======== SOURCE ========
GENERAL INTRODUCTION

1.1  BACKGROUND TO THE STUDY

Small and medium sized enterprises (SMEs) are the backbone of virtually all economies of the world because of their role in employment creation and provision of personalized services (Wattanapruttipaisan, 2003). SMEs have strong influence on the sustainable development process of less developed as much as developed countries because they foster economic growth and alleviate poverty (Ayyagari, Beck and Demirguc-Kunt, 2003). Udechukwu (2003) asserts that the development of SMEs is an essential element in the growth strategy of most economies and holds particular significance for developing countries like Nigeria. 

The best performing economies in Asia are heavily based on SMEs which are major sources of dynamism in economic development. The requirements for SMEs to access the global market and upgrade their position within the international market as a result of trade liberalization are becoming increasingly difficult due to competition (Abonyi, 2003). Berry (2002) suggests that the increasing prevalence of flexibility and specialization of SMEs has persuaded many business analysts to believe in the  strategic role SMEs play in the industrial structure of any developing nation. But he noted that SMEs are quite vulnerable to external shocks due to the global competition from the liberalization of trade. There is reasonable assurance that given favorable policy environment, SMEs can successfully compete in the global market (Briggs, 2007).
========
*PROBLEMS*.
**a)** Please reproduce the SME background section from "GENERAL INTRODUCTION" up to and including "countries like Nigeria.", swapping "economies" for "nations".
**b)** List every source the SME background section cites, along with its year.
**c)** Write the next part of the SME background section, continuing on from its final sentence.
======== COLLECTED MATERIAL ========
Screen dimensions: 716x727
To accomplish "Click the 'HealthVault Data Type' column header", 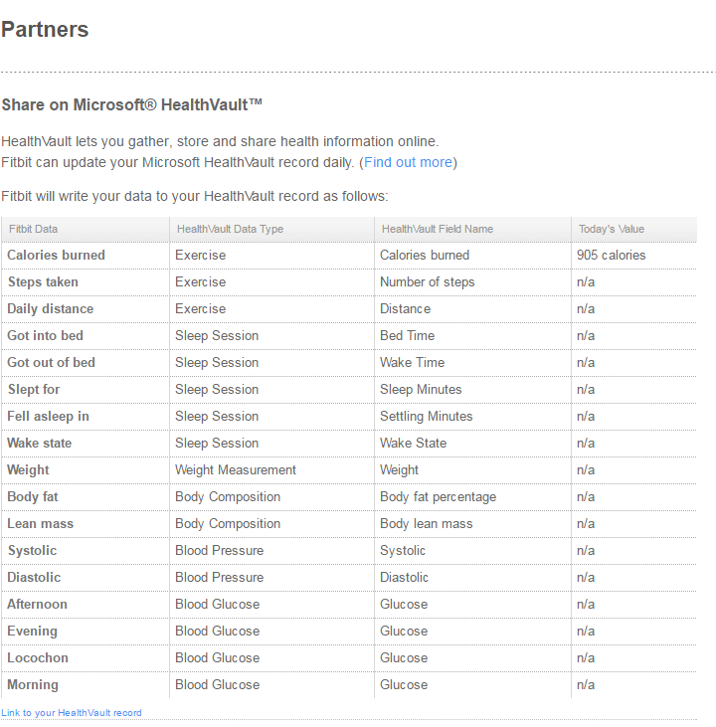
========
*ANSWERS TO THE EXERCISE*.
**a)**
GENERAL INTRODUCTION

1.1  BACKGROUND TO THE STUDY

Small and medium sized enterprises (SMEs) are the backbone of virtually all nations of the world because of their role in employment creation and provision of personalized services (Wattanapruttipaisan, 2003). SMEs have strong influence on the sustainable development process of less developed as much as developed countries because they foster economic growth and alleviate poverty (Ayyagari, Beck and Demirguc-Kunt, 2003). Udechukwu (2003) asserts that the development of SMEs is an essential element in the growth strategy of most nations and holds particular significance for developing countries like Nigeria.

**b)**
- Wattanapruttipaisan, 2003
- Ayyagari, Beck and Demirguc-Kunt, 2003
- Udechukwu, 2003
- Abonyi, 2003
- Berry, 2002
- Briggs, 2007

**c)**
 

Most governments, especially in Less Developed Countries (LDCs) now recognize the need to formulate policies that create conducive atmosphere for the establishment and operation of SMEs. The new emphasis by various governments in LDCs on SME development can be linked with the current global trend of economic liberalization and the need to bridge the development gap that hitherto exists between them and industrialized countries. Governments in developing countries, especially in Nigeria, provide a wide variety of programs to develop and assist SMEs. Despite these programs, it has been observed that their impact on the performance of SMEs has been less than satisfactory (Manbula, 2002). This can be attributed to some factors that governments and policy makers in developing countries have failed to put into consideration in the design and implementation of SME development programs.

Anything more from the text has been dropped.